Reputation: 72
I am trying to implement a Fully Convolutional network (5 layers) in TensorFlow. But after few time of training, all my logits fall to 0. Did anyone have the same problem before ?
Here is how I implemented my CONV-ReLU-maxPOOL layer :
def conv_relu_layer (in_data, nb_filters, filter_shape) :
nb_in_channels = int (in_data_reshaped.shape[3])
conv_shape = [filter_shape[0], filter_shape[1],
nb_in_channels, nb_filters]
weights = tf.Variable (
tf.truncated_normal (conv_shape, mean=0., stddev=.05))
bias = tf.Variable (
tf.truncated_normal ([nb_filters], mean=0., stddev=1.))
output = tf.nn.conv2d (in_data_reshaped, weights,
[1,1,1,1], padding="SAME")
output += bias
output = tf.nn.relu (output)
return output
def conv_relu_pool_layer (in_data, nb_filters, filter_shape, pool_shape,
pooling=tf.nn.max_pool) :
conv_out = conv_relu_layer (in_data, nb_filters, filter_shape)
ksize = [1, pool_shape[0], pool_shape[1], 1]
strides = [1, pool_shape[0], pool_shape[1], 1]
return pooling (conv_out, ksize=ksize, strides=strides, padding="SAME")
Here is my network :
def create_network_5C (in_data, name="5C") :
c1 = conv_relu_pool_layer (in_data, 64, [5,5], [2,2])
c2 = conv_relu_pool_layer (c1, 128, [5,5], [2,2])
c3 = conv_relu_pool_layer (c2, 256, [5,5], [2,2])
c4 = conv_relu_pool_layer (c3, 64, [5,5], [2,2])
return conv_relu_layer (c4, 2, [5,5])
The loss function :
def loss (logits, labels, num_classes) :
with tf.name_scope('loss'):
logits = tf.reshape(logits, (-1, num_classes))
epsilon = tf.constant(value=1e-4)
labels = tf.to_float(tf.reshape(labels, (-1, num_classes)))
softmax = tf.nn.softmax(logits) + epsilon
cross_entropy = - tf.reduce_sum (
tf.multiply (labels * tf.log (softmax), head),
reduction_indices=[1])
cross_entropy_mean = tf.reduce_mean (cross_entropy)
tf.add_to_collection('losses', cross_entropy_mean)
loss = tf.add_n(tf.get_collection('losses'))
return loss
My main routine :
batch_size = 5
# Load data
x = tf.placeholder (tf.float32, [None, 416, 416, 3], name="x")
y = tf.placeholder (tf.float32, [None, 416, 416, 1], name="y")
# Contrast normalization and computation
x_gcn = tf.map_fn (lambda img : tf.image.per_image_standardization (img), x)
logits = create_network_5C (x_gcn)
# Having label at the same dimension as the output
y_p = tf.nn.avg_pool (tf.sign (y),
ksize=[1,16,16,1], strides=[1,16,16,1], padding="SAME")
y_rshp = tf.reshape (y_p, [batch_size, 416//16, 416//16])
y_bin = tf.cast (y_rshp > .5, tf.int32)
y_1hot = tf.one_hot (y_bin, 2)
# Compute error
error = loss (logits, y_1hot, 2)
optimizer = tf.train.AdamOptimizer (learning_rate=args.eta).minimize (error)
# Run the session
init_op = tf.global_variables_initializer ()
with tf.Session () as session :
session.run (init_op)
err, _ = session.run ([error, optimizer],
feed_dict={ x: image_batch,
y: label_batch })
I note that, if I reduce my network to 2 layers only, it won't drop the logits to 0, but it won't learn anything either.
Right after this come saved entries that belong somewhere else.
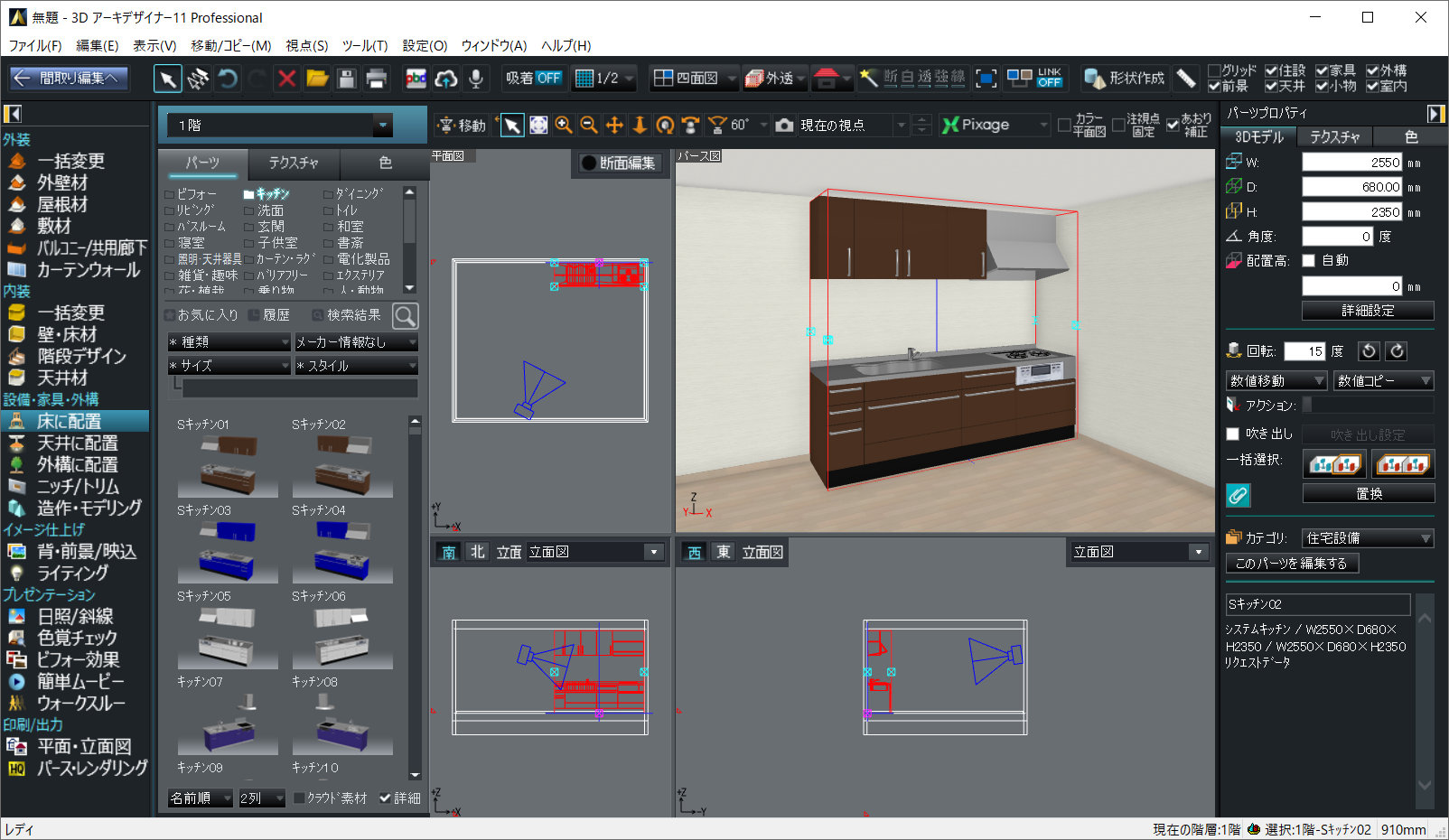
Task: Click the camera current viewpoint icon
Action: (x=784, y=126)
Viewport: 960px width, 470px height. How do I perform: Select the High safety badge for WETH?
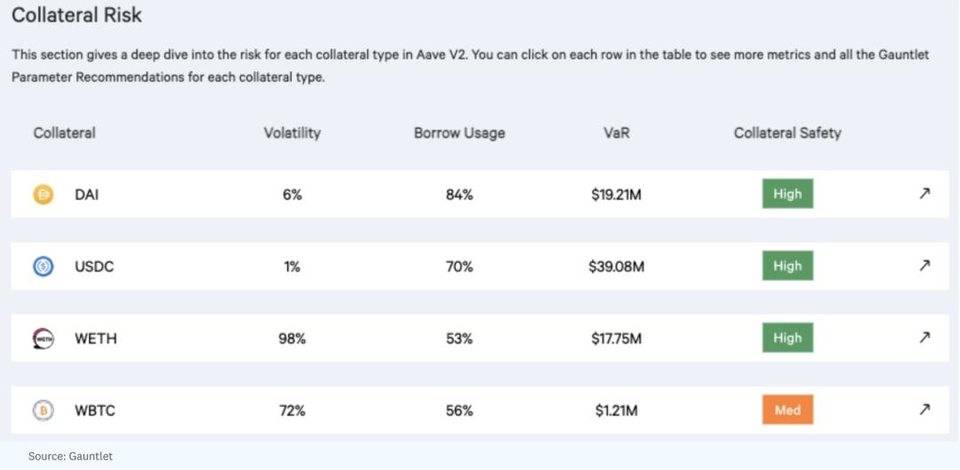pos(787,338)
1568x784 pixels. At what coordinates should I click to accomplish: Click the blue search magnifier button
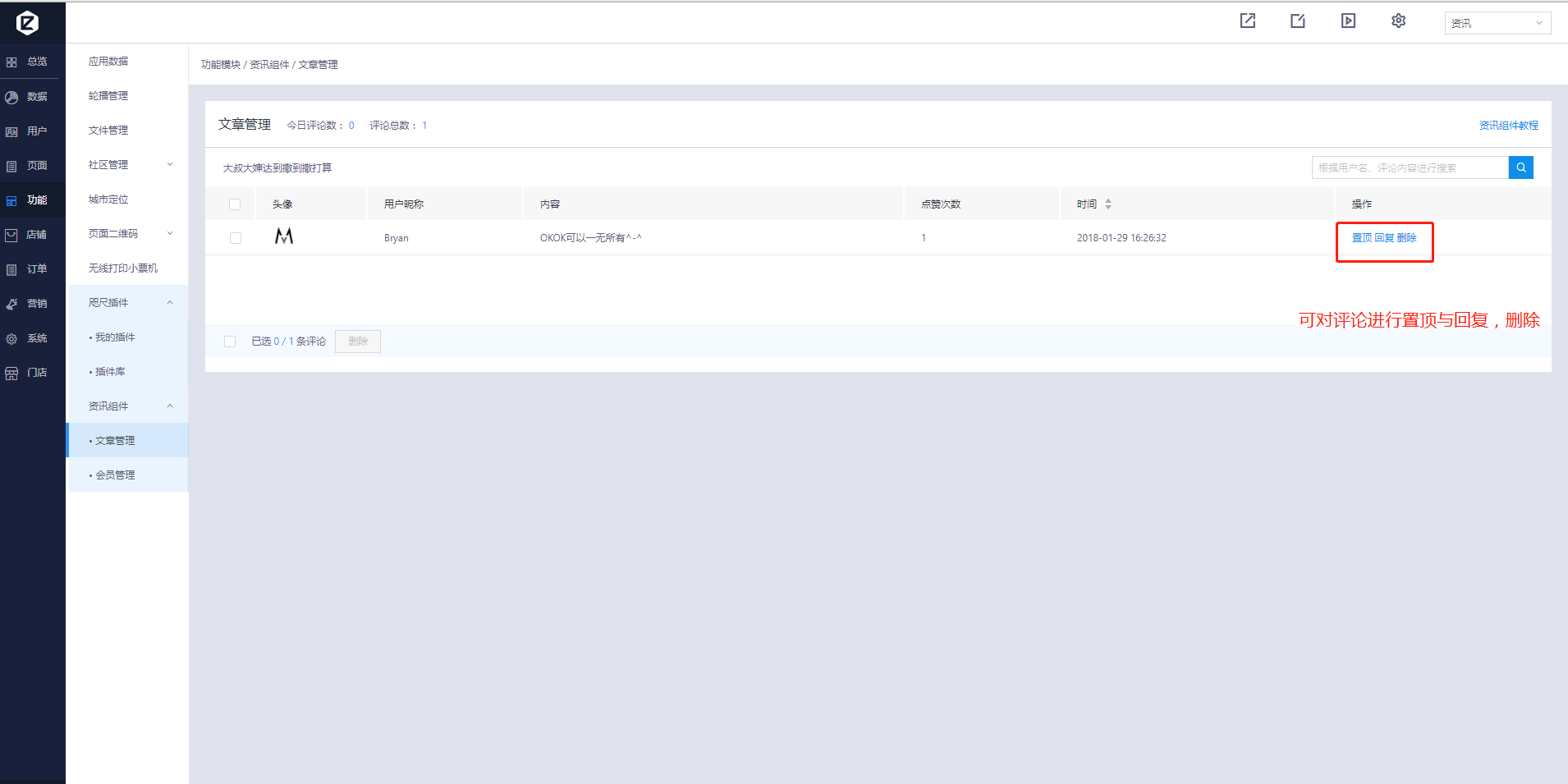[1520, 167]
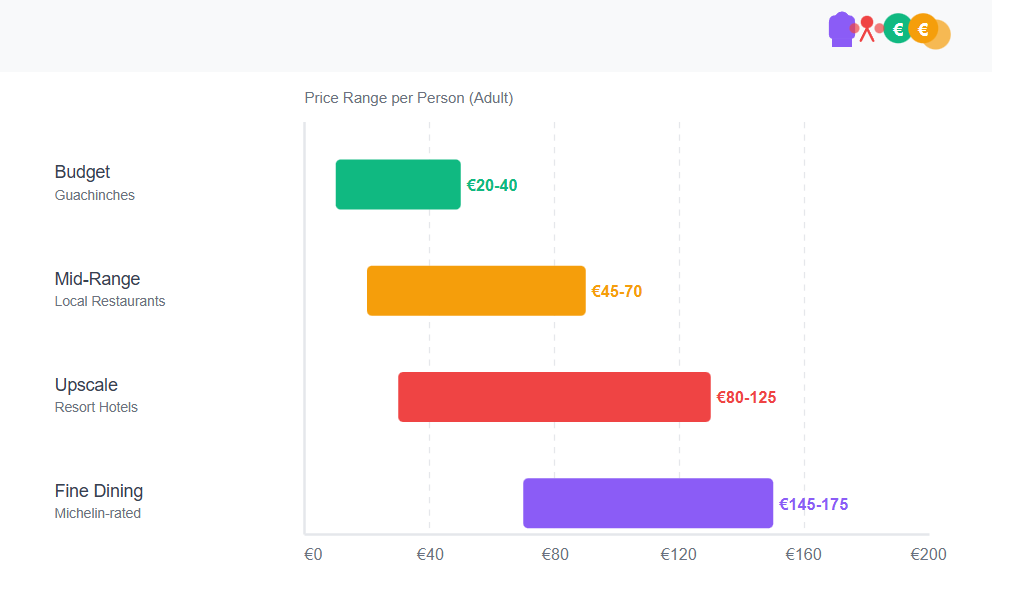Click the €20-40 price label
The width and height of the screenshot is (1011, 606).
tap(492, 186)
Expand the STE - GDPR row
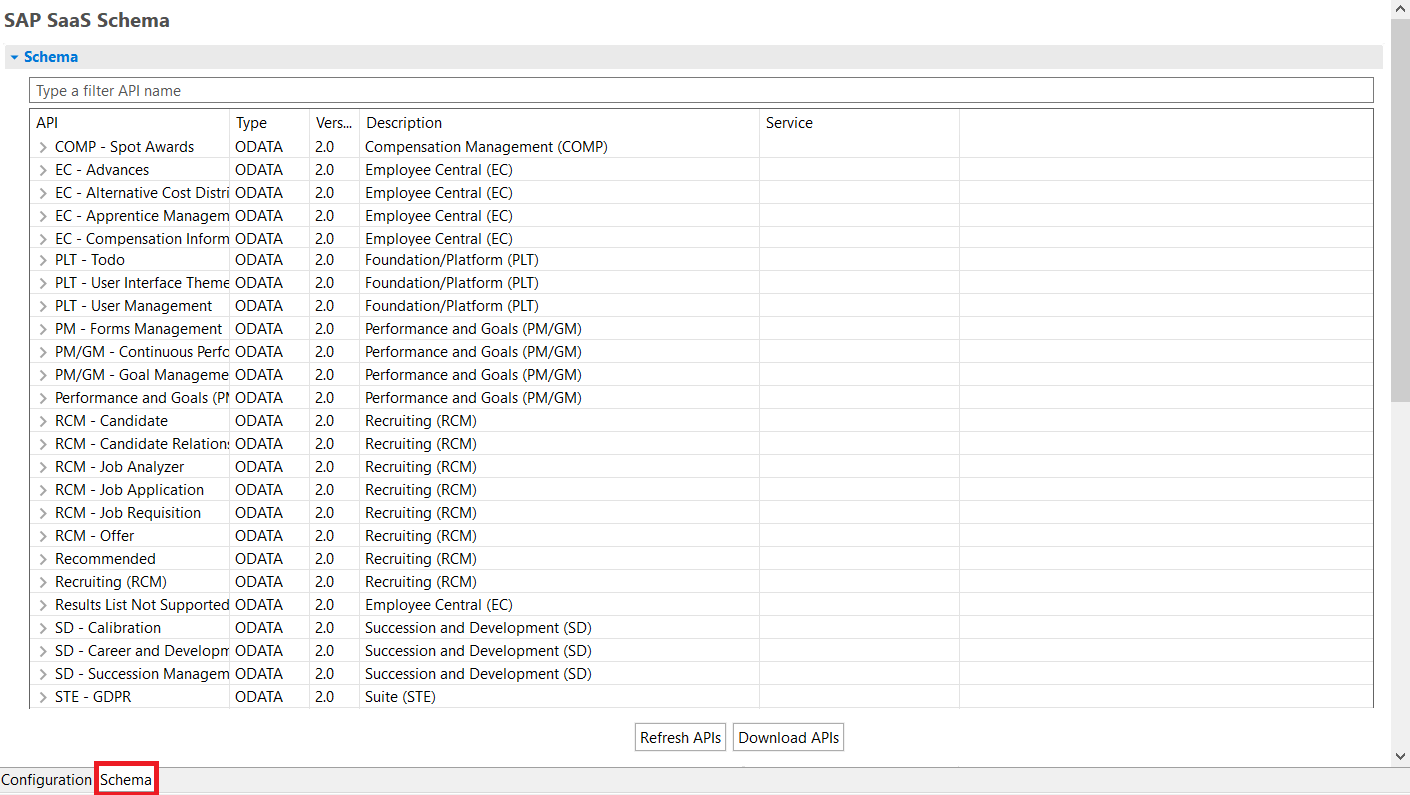 [42, 696]
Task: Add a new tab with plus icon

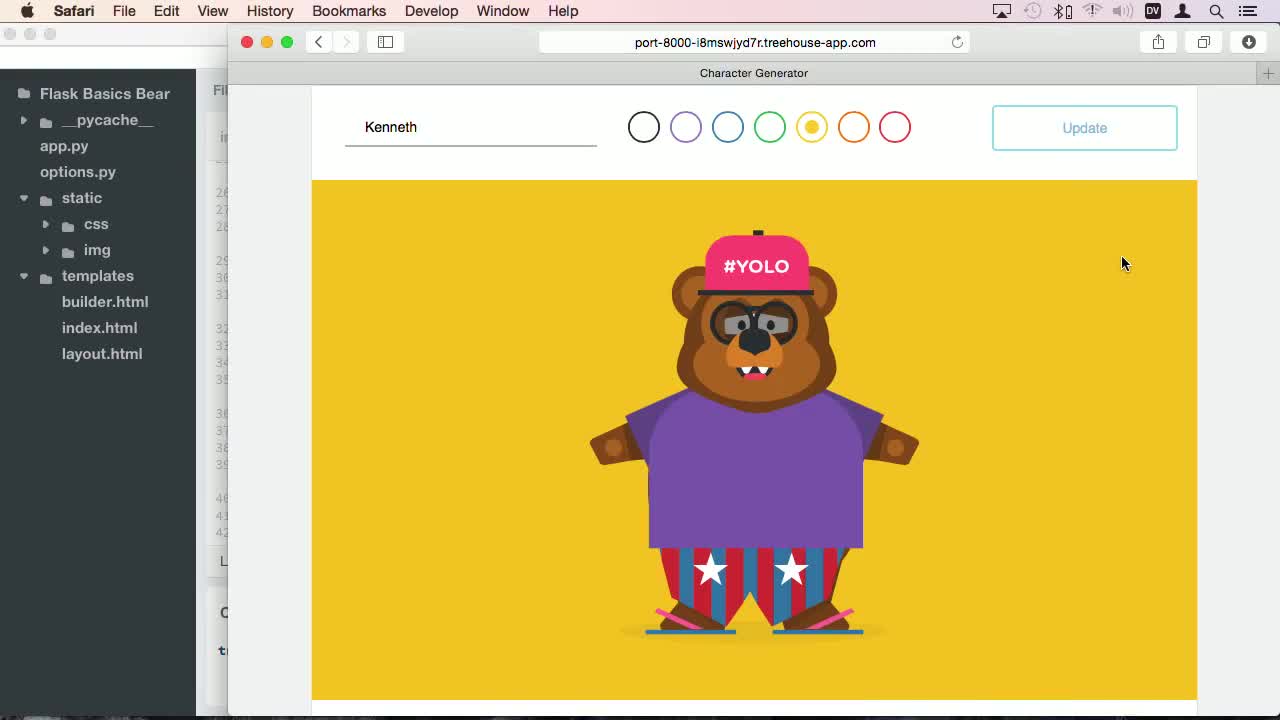Action: [1268, 73]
If I reduce it to 3 layers, it will drop to 0, but after a many iterations (while 5 layers drop to 0 in few batches).
Can this be linked to what is called "gradient vanish" ?
If it's relevant, my spec are : Ubuntu 16.04 - Python 3.6.4 - tensorflow 1.6.0
[EDIT] My problem really look like dead-ReLU, as mentioned here : StackOverflow : FCN training error, but my data is normalized (between something like -2 and +2, and I already tried to change the mean and stddev initial value of my weights and biases
[EDIT 2] I tried to replace the ReLUs with Leaky ReLU, or a softplus, in both cases, logits get stucked under 0.1 and loss stay between 0.6 and 0.7
Upvotes: 0
Views: 118
Reputation: 72
Using some leaky relu was actually enough, then I just needed to let him train for a hudge amount of time.
Upvotes: 0